## Required action
Starting at the line that contains "Open the Export link", write out every line through the last one in the records below, word for word. Leave out any pictures.

Content starts

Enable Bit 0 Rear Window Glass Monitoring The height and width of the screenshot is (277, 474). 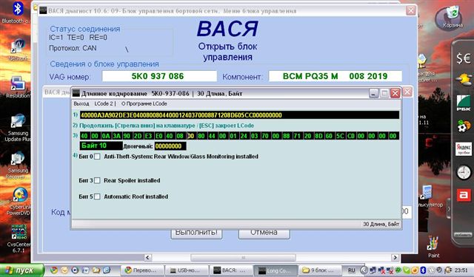pyautogui.click(x=97, y=157)
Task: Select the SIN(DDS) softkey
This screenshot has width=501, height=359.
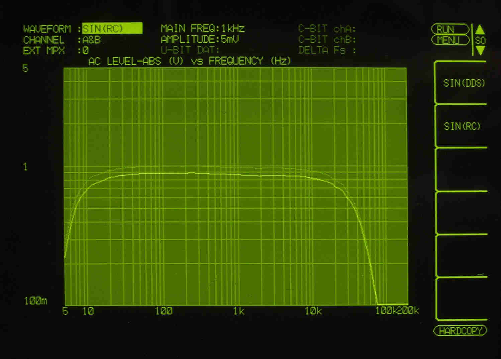Action: click(464, 83)
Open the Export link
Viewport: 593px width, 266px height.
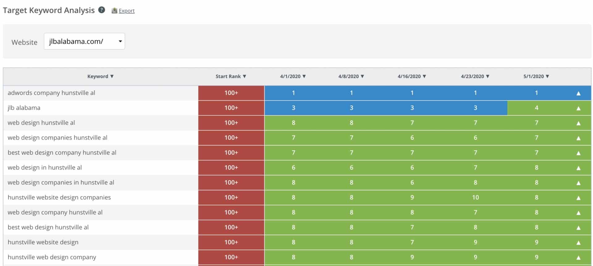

Content ends

## Answer section
Open the Export link
Viewport: 593px width, 266px height.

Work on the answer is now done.